Leonardo da Vinci (April 15, 1452 – May 2, 1519) was an Italian Renaissance painter and polymath who achieved legendary fame and iconic status within his own lifetime. His renown primarily rests upon his brilliant achievements as a painter, the Mona Lisa and the Last Supper, being two of the most famous artworks ever created, but also upon his diverse skills as a scientist and inventor. He became so highly valued during his lifetime that the King of France bore him home like a trophy of war, supported him in his old age and, according to legend, cradled his head as he died.

Leonardo's portrait was used, within his own lifetime, as the iconic image of Plato in Raphael's School of Athens.
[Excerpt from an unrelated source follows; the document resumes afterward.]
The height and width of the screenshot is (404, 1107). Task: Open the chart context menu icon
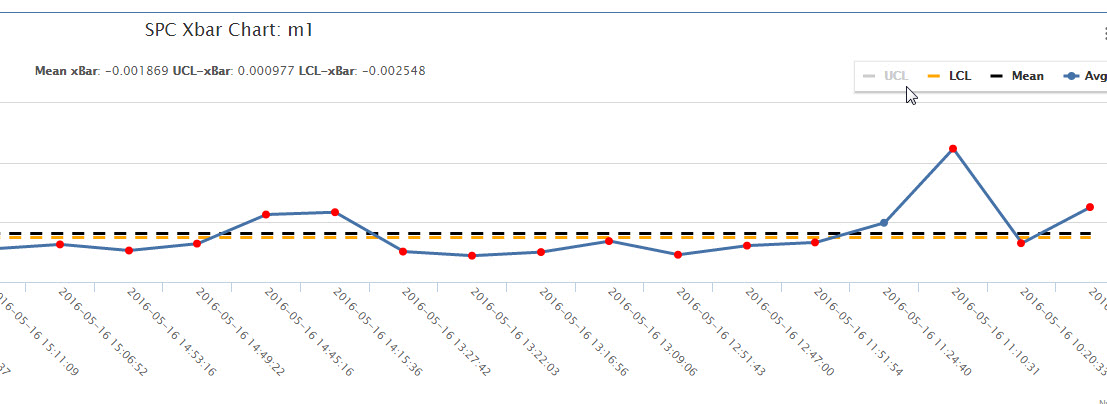pyautogui.click(x=1103, y=33)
His biography was written in superlative terms by Vasari. He has been repeatedly acclaimed the greatest genius to have lived. His painting of the Mona Lisa has been the most imitated artwork of all time and his drawing the Vitruvian Man iconically represents the fusion of Art and Science.

Leonardo's biography has appeared in many forms, both scholarly and fictionalized. Every known aspect of his life has been scrutinized and analyzed. His paintings, drawings and notebooks have been studied, reproduced and analyzed for five centuries. The interest in and appreciation of the character of Leonardo and his talents has never waned.
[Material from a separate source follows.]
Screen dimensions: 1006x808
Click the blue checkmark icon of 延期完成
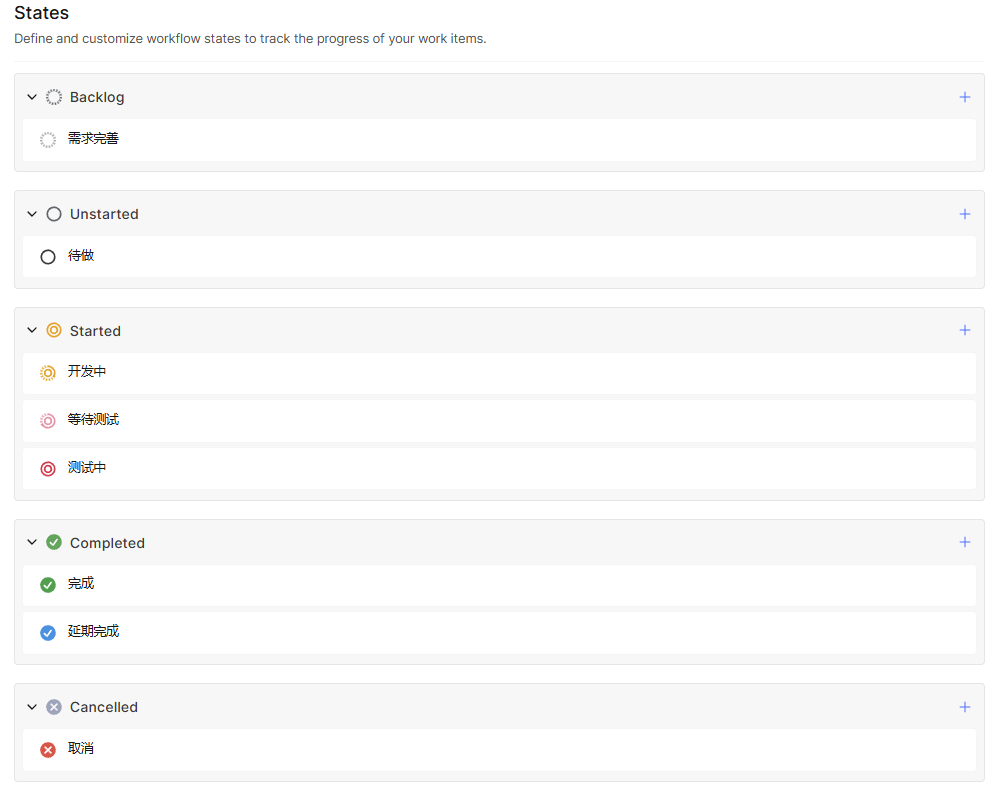tap(48, 633)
Leonardo has appeared in many fictional works, such as novels, television shows and movies, the first such fiction dating from the 16th century. Various characters have been named after him.

Artworks after originals by Leonardo

Copies

Peter Paul Rubens' copy of the lost Battle of Anghiari

Leonardo's pupils and followers copied or closely imitated many of his pictures. Several of his important works exist only as copies by his admirers. These include:

Other much much-copied works include:

Parodies

Le rire (The laugh) by Eugène Bataille, or Sapeck (1883)

No painting has been more imitated and satirised than the Mona Lisa. Beginning possibly with a naked portrait of Diane de Poitiers by Clouet, the pose and expression have been freely adapted to many female portraits. The avant-garde art world has made note of the undeniable fact of the Mona Lisa's popularity. Because of the painting's overwhelming stature, Dadaists and Surrealists often produce modifications and caricatures. Already in 1883, Le rire, an image of a Mona Lisa smoking a pipe, by Sapeck (Eugène Bataille), was shown at the "Incoherents" show in Paris. In 1919, Marcel Duchamp, one of the most influential modern artists, created L.H.O.O.Q., a Mona Lisa parody made by adorning a cheap reproduction with a moustache and a goatee, as well as adding the rude inscription, when read out loud in French sounds like "Elle a chaud au cul" literally translated: "she has a hot ass". This is a manner of implying the woman in the painting is in a state of sexual excitement and availability. This was intended as a Freudian joke,[1] referring to Leonardo's alleged homosexuality. According to Rhonda R. Shearer, the apparent reproduction is in fact a copy partly modelled on Duchamp's own face.[2]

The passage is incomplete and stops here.